Lorain Councilwoman Mary Springowski, D-at large, also spoke at the event, introducing Sharon Sweda, a Democrat running against state Rep. Nathan Manning, R-North Ridgeville, for a state Senate seat.
“We need to restore local control back to our government, our schools and our community, by ending the kickbacks in Columbus,” she said.
Democratic candidate for lieutenant governor Betty Sutton made her statement to the crowd to let them know that her campaign will fight for working-class and middle-class Americans in the state.
Janet Garrett, Democratic candidate for Ohio’s 4th Congressional District seat currently held by Jim Jordan, R-Urbana, said a lot is going to be on the ballot. Education, health care and infrastructure will be on the ballot, she said, but not listed as issues but rather in the form of Democratic candidates who will represent the working people of Ohio.
Ohio Democratic gubernatorial candidate Richard Cordray said people’s fundamental constitutional rights are at stake this November, as well as ending corruption and gerrymandering.
“We can’t count on going to Washington to have those rights protected, we have to protect them by electing the right people who will stand up and protect those rights right here in Ohio,” he said.
Cordray also spoke about how the Democratic Party should embrace the younger generation so it can move forward and succeed.
“When we do that, we will make this state better, we will step into our future, we will be the progressive state we will be proud of and our children will want to stay here and raise a family here and strengthen our community,” he said.
Ken Harbaugh, Democratic candidate for the Ohio 7th District seat currently held by U.S. Rep. Bob Gibbs, R-Lakeville, said the key to winning the seats in government November is working together.
“If we lock arms, if we stick together, nothing can stop us,” he said. “The stakes couldn’t be higher in November of 2018, you’ve got to elect this entire slate, and we’ve got to do it not just for ourselves, but for my kids, for your kids, for the entire American working class and the middle class, which is on the ballot in this election.”

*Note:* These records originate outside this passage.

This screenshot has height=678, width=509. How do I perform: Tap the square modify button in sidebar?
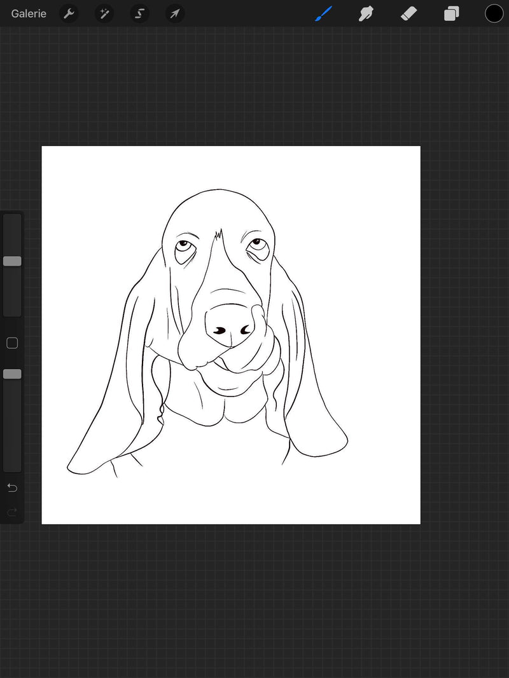(12, 343)
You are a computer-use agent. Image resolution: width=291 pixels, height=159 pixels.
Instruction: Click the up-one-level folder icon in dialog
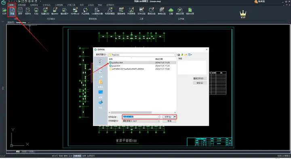tap(182, 55)
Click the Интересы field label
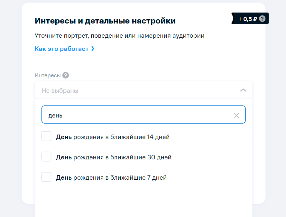Screen dimensions: 286x217 point(48,75)
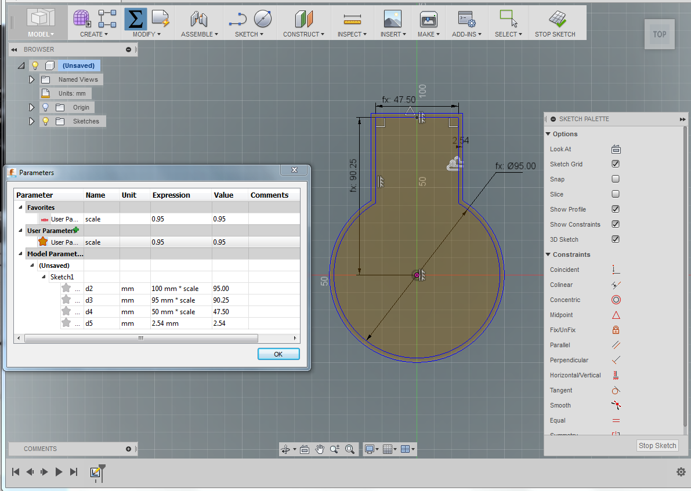Click the Look At icon in Sketch Palette

click(616, 149)
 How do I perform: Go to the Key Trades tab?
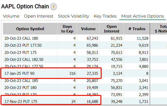pos(105,16)
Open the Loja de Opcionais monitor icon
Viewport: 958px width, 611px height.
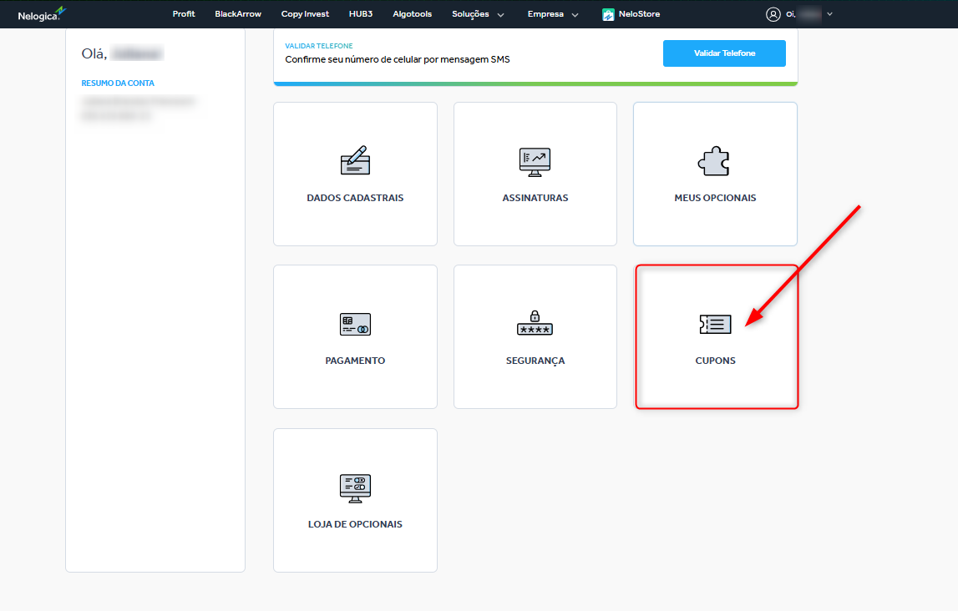355,487

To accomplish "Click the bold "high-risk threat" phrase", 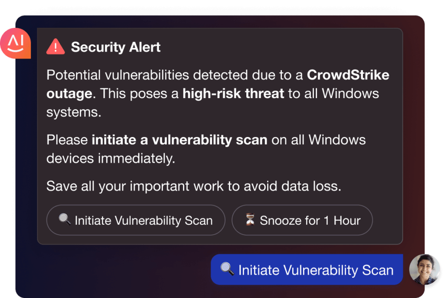I will tap(233, 93).
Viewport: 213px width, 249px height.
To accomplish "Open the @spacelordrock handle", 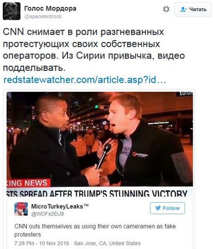I will pyautogui.click(x=43, y=17).
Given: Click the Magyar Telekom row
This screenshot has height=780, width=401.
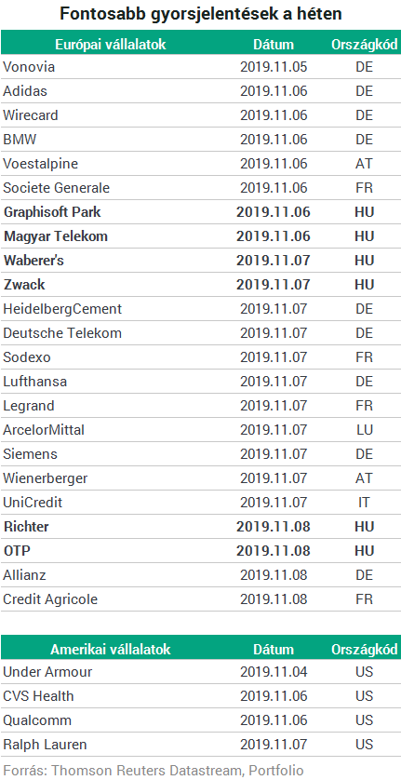Looking at the screenshot, I should click(201, 236).
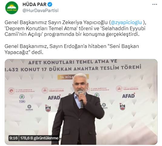Click the left AFAD logo in video
This screenshot has height=146, width=162.
pos(54,97)
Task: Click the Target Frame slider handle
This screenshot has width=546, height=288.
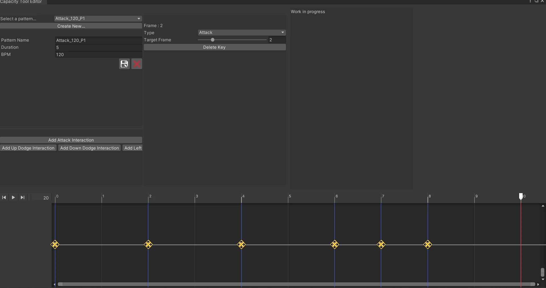Action: pyautogui.click(x=212, y=40)
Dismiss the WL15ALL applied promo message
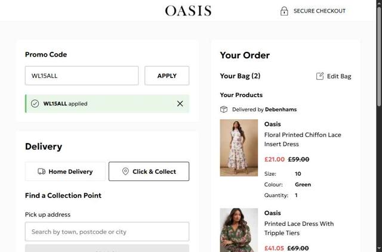 point(180,104)
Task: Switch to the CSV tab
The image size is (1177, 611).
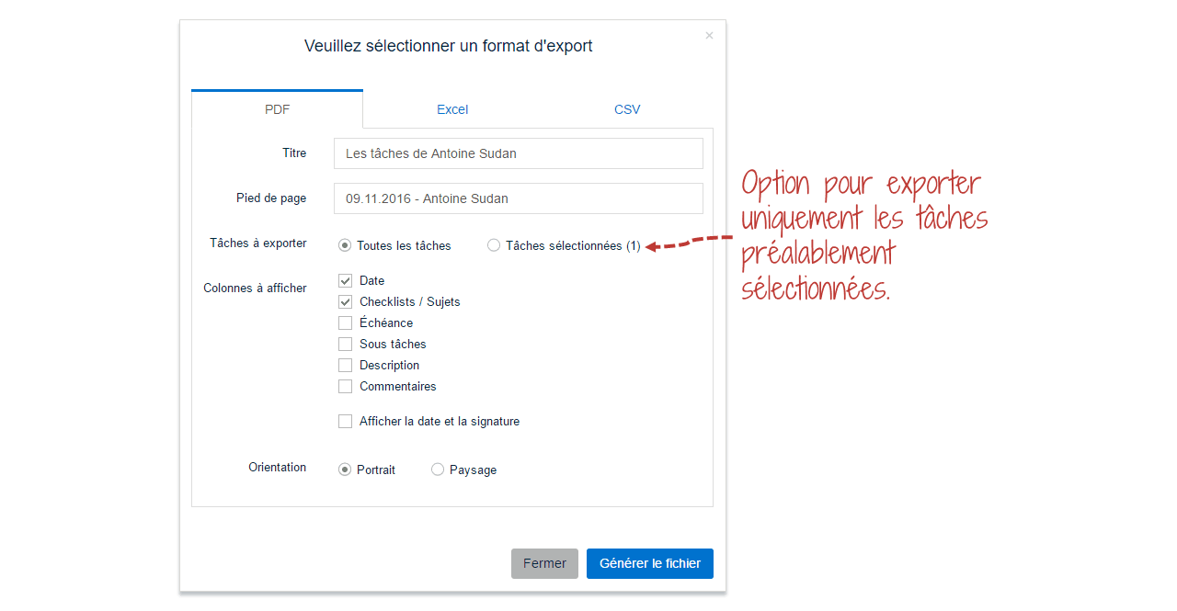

Lorain resident Ruben Marquez, 32, secretary treasurer of the International Association of Machinists and Aerospace Workers Local Lodge 1802, said he enjoyed the event and Brown’s appearance.
“I’m always an advocate of Sherrod Brown, so I hope everything goes well with him come November,” he said.
At the end of his speech, Brown gave everyone in the crowd a mission: Find five people who may not know what is on the November ballot, educate them about the issues and then take them to vote early. With any hope, he said, especially with younger Americans, it could be make them more likely to vote in the future, knowing that their vote truly matters.